**Stored data:**
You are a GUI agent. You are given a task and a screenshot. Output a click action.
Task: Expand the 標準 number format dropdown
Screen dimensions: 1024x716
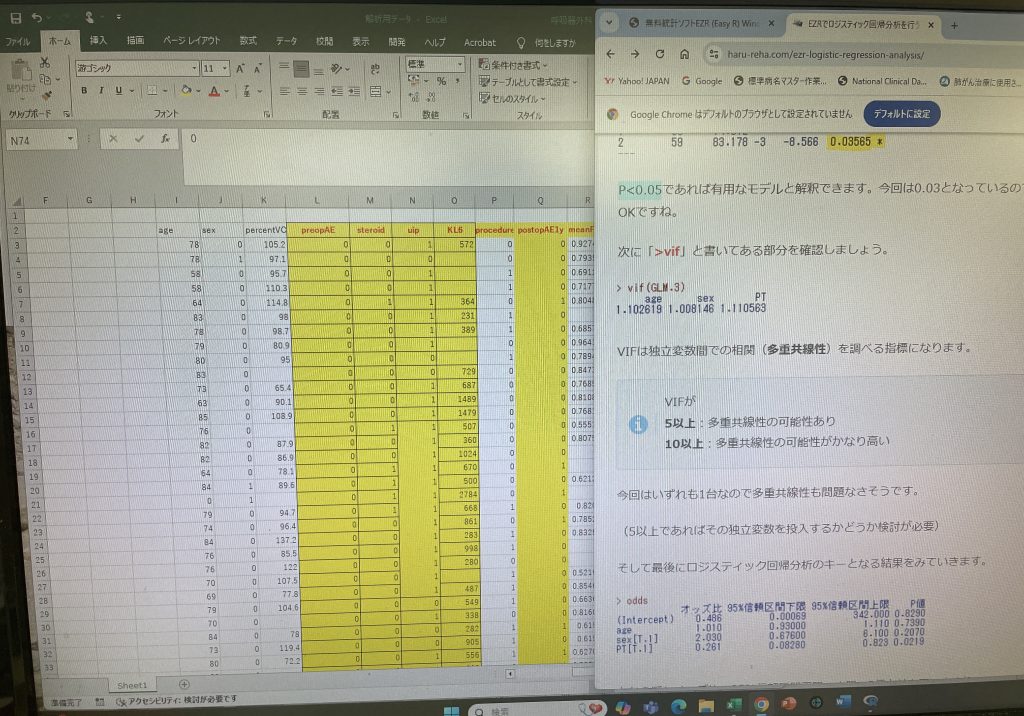click(x=459, y=64)
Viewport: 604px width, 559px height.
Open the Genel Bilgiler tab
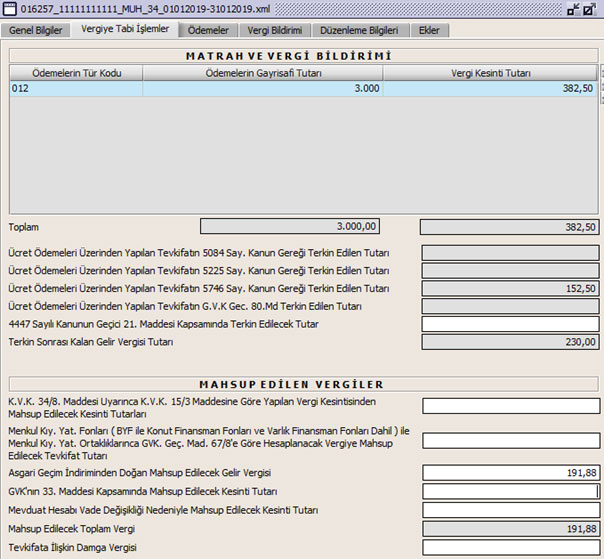pyautogui.click(x=36, y=30)
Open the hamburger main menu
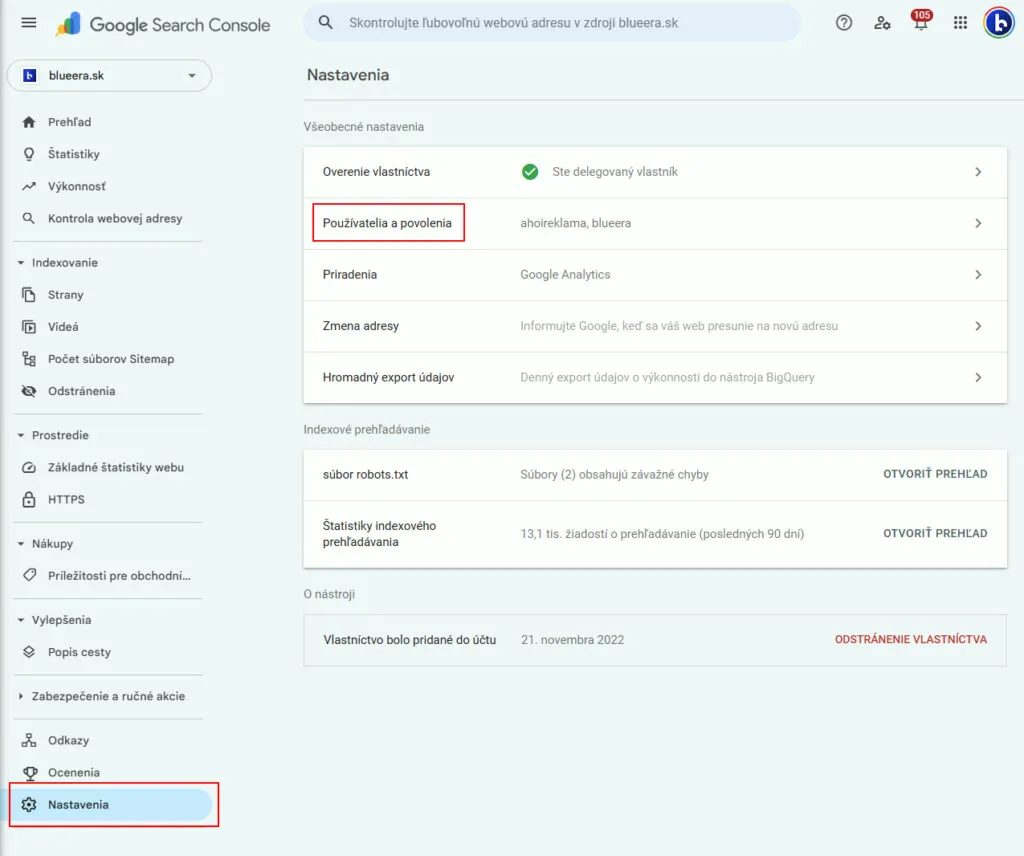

**Work to be completed:**
Please copy out every line of the records above, requests included, but scale each coordinate in the answers by 0.9 and round it to a whole number, with halves rounding up. Leave the pictures out.

**Solved problem:**
You are a GUI agent. You are given a task and a screenshot. Output a click action.
Task: Expand the 標準 number format dropdown
Screen dimensions: 1024x716
click(x=413, y=58)
Viewport: 604px width, 559px height.
Open the Genel Bilgiler tab
pyautogui.click(x=32, y=27)
Open the hamburger main menu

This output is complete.